• **PROBLEM REQUIREMENTS**:
Render the part that opens with the line containing "Go to the Thème" and closes with the line containing "click(x=622, y=220)" as a two-column CSV with the headers "instruction" and "coordinates". Give one line per row, put each field in double quotes, and replace any line breaks inside a field with spaces.

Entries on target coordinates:
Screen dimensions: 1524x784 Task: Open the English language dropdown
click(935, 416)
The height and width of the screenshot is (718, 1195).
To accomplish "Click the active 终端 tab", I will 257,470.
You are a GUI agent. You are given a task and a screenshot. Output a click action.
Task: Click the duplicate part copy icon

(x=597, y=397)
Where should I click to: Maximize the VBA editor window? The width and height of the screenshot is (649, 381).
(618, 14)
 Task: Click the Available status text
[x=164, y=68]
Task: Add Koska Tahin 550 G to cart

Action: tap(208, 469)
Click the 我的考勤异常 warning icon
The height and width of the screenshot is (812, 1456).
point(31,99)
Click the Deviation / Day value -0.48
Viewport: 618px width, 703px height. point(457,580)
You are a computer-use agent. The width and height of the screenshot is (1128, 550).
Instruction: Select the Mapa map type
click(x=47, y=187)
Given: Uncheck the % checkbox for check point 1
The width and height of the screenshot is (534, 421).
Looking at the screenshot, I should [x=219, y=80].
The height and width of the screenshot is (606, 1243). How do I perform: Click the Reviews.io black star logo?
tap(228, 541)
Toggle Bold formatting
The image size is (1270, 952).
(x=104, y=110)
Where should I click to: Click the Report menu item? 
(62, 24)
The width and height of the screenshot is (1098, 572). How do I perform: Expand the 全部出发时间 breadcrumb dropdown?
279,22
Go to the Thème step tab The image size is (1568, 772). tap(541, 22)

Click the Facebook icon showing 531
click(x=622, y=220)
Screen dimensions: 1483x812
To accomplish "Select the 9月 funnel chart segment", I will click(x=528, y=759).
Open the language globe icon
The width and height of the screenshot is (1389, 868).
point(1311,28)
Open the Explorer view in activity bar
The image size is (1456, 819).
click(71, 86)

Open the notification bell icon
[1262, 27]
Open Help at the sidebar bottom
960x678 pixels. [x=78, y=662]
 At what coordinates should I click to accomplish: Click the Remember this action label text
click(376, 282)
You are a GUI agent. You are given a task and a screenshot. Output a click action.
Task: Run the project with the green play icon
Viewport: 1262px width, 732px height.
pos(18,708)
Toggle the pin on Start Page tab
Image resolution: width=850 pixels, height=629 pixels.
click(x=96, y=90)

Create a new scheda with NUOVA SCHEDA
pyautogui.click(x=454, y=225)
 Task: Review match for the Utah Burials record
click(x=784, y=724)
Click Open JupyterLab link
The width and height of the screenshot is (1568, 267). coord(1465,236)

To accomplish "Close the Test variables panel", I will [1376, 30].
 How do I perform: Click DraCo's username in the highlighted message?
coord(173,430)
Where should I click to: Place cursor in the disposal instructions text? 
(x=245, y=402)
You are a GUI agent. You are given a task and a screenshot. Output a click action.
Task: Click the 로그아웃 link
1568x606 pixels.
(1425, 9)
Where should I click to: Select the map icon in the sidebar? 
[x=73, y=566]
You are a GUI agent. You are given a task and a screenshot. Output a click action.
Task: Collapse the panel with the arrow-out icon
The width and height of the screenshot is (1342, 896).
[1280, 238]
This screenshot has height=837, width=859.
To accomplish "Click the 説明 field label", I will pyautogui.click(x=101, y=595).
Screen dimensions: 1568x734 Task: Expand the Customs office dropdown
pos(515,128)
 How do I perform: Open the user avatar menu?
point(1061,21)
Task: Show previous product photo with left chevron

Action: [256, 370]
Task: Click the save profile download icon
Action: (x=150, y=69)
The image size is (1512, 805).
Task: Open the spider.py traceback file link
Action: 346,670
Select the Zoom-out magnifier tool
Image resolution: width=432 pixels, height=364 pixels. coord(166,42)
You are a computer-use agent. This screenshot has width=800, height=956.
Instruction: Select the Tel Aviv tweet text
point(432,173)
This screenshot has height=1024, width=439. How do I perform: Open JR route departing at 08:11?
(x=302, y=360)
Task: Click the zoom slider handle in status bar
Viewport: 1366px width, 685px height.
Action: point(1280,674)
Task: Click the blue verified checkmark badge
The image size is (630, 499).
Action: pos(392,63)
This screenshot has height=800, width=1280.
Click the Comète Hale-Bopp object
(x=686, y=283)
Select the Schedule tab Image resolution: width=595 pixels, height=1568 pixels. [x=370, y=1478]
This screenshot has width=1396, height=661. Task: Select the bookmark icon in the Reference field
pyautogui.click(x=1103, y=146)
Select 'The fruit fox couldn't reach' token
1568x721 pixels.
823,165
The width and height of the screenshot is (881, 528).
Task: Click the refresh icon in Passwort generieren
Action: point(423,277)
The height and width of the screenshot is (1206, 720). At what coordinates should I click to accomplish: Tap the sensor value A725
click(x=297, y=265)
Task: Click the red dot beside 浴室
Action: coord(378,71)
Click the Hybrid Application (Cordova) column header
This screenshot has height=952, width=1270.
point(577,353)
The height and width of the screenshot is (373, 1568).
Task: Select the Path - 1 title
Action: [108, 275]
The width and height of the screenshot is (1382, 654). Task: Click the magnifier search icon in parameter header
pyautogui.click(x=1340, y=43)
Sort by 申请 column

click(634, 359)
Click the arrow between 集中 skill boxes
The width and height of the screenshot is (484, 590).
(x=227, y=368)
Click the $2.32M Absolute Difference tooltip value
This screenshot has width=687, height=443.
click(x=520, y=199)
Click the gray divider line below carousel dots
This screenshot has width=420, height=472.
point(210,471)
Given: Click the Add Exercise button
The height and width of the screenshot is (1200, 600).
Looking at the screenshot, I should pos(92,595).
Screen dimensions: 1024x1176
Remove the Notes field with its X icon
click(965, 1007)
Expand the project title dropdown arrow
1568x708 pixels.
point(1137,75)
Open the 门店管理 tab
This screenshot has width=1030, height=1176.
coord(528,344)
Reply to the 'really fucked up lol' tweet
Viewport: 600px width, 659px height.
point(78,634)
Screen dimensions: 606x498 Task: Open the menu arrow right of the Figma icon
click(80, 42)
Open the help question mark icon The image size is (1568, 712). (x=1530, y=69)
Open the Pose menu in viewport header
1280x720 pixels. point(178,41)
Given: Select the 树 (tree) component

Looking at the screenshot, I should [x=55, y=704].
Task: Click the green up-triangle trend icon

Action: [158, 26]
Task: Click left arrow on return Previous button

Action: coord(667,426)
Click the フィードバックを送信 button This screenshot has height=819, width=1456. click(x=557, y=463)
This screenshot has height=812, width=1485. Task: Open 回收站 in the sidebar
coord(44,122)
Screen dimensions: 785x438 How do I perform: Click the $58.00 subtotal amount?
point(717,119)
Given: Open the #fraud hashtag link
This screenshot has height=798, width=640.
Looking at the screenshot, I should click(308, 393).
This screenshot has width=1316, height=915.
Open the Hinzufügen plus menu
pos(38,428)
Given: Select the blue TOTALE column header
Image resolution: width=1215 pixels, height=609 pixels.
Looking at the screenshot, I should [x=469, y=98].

• **RESULT BELOW**:
instruction,coordinates
"Go to the Thème step tab The image size is (1568, 772).","tap(541, 22)"
"Click the Facebook icon showing 531","click(x=622, y=220)"